If there was a good way to have users' own authentication used with bots, we might be able to register things like re-rendering commits or automerge commits with users
That said, this may involve work on the conda-forge side, the Quansight side, and maybe talking to GitHub to work through issues that come up
Maybe that would be one path
As to +6hr builds and automerge, interestingly long running builds are almost best managed with automerge. Long running builds are slow to get feedback from and can be forgotten about while doing other work. It was one of the things that prompted the automerge addition in conda-forge
Though with such long running builds we may want to think about scheduling as well (or I guess some things can stay pending for a while)
One more thing to think about I guess 🙂
We'd have to ask users to install a conda app in order to act on their behalf. An easier approach might be to use one of our bots only for certain actions that would trigger this ci and then gate when we use this bot.
Ok cool we have a couple ideas
Are there any others we have not yet considered?
Also remember we need to gate keep things from a resource constraint pov as well, this a single server with a small number of available runners and no scaling ability.
This is good to keep in mind Dharhas
For more context on the bot cases mentioned above, these are a maintainer takes an action where a bot assists them. The maintainer could take these actions themselves. Also the action taken will simply start a set of jobs equivalent to a single commit on a single repo (so no combinatorial explosion)
Hope that helps clarify things. Happy to help answer any questions 🙂
A maintainer who has not agreed to the TOS could automerge a pr by another maintainer who has if we add the bots.
Think that falls under the authorization discussion above (and how we handle that)
Understood Dharhas' concern to be about resource oversubscription, which is orthogonal
Under the current conda-forge model don't see automerge or re-render presenting this sort of risk
A migrator could be a source of risk (unless we regulate how many PRs it opens)
Also a maintainer pushing individual commits in rapid succession
Does that make more sense?
To this end what sort of throttling logic does the CI have? Is autocancellation available (so only the latest change keeps running)?
Is autocancellation available (so only the latest change keeps running)?
Yes, via the conncurrency settings in the GHA workflow.
A migrator could be a source of risk (unless we regulate how many PRs it opens)

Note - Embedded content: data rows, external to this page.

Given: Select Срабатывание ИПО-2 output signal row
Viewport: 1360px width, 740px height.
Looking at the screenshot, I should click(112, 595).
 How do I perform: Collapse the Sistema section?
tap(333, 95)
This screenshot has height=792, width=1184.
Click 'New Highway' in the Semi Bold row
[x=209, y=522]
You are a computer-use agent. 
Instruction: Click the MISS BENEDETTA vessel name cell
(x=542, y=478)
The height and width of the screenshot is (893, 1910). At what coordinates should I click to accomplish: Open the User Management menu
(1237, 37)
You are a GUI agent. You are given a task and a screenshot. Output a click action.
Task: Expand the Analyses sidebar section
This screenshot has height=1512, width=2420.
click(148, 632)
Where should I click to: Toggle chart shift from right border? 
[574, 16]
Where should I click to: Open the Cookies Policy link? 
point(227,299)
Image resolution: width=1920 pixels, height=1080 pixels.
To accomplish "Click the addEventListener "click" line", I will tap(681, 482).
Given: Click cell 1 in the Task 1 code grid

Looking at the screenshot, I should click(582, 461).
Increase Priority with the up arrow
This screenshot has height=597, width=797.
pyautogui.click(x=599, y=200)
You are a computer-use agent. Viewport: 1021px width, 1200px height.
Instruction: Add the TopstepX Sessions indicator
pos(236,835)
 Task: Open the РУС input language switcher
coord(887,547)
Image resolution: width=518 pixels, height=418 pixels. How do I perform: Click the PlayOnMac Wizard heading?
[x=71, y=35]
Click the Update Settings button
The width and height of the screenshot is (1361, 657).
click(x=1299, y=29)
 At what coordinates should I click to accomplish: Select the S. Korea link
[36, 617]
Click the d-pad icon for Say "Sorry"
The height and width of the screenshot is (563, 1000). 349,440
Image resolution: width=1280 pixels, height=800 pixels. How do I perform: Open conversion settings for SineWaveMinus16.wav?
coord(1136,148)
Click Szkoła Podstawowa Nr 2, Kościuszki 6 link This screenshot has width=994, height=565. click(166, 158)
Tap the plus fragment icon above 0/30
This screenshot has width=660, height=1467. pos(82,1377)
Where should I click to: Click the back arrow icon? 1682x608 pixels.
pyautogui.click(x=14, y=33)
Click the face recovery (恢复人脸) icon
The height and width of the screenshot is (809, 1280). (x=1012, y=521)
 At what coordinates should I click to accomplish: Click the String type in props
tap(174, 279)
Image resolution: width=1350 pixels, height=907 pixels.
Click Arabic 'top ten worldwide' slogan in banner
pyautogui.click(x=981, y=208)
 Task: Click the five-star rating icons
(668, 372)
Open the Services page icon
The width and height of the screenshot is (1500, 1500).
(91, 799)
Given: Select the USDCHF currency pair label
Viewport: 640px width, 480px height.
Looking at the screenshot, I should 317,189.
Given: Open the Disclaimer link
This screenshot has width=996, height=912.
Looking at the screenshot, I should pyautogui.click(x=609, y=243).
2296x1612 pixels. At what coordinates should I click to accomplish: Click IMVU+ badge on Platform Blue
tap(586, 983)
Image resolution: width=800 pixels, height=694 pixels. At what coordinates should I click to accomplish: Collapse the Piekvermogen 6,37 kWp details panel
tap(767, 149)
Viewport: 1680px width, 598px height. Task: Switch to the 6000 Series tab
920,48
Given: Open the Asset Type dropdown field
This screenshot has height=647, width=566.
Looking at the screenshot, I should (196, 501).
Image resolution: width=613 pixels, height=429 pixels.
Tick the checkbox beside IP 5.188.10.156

Yes, but it's not if we ask maintainers to push an empty commit to trigger the extra CI if they do need it. I am assuming that the GPU server will not be the only CI provider in most feedstocks, so debugging can happen in the regular Azure runners and then the GPU ones are enabled only when certain it will work. This assumption might be wrong, but tbh it might be the only natural way given the current limitation of 4 concurrent GPU jobs.
I think the way that CuPy protects its CI is that jobs always have to be manually started by commenting on the PR with a specific command e.g. /test [type of test]
.
Requiring an authorized user to write conda-forge-admin, please run ci
in a comment for every job that is queued here from a PR would be the most conservative and intuitive method I think. Having to push an empty commit seems like friction?
We've done similar things in RAPIDS and Dask for running CI
It can still cause friction ofc, but I think our goal is merely to minimize friction (not necessarily eliminated given our constraints). To that end agree a comment is less friction
We can probably add this in the GHA workflow directly, and then have Cirun allow the pull request comment trigger. Better than an empty commit, I agree.
To obtain access to the CI server, you must complete the form below:
access/*.json
file.If the conda-forge-admin will be opening PRs/migrations on feedstocks that use this CI, then it should also have permission to use this CI?
https://github.com/conda-forge/libmagma-feedstock/pull/14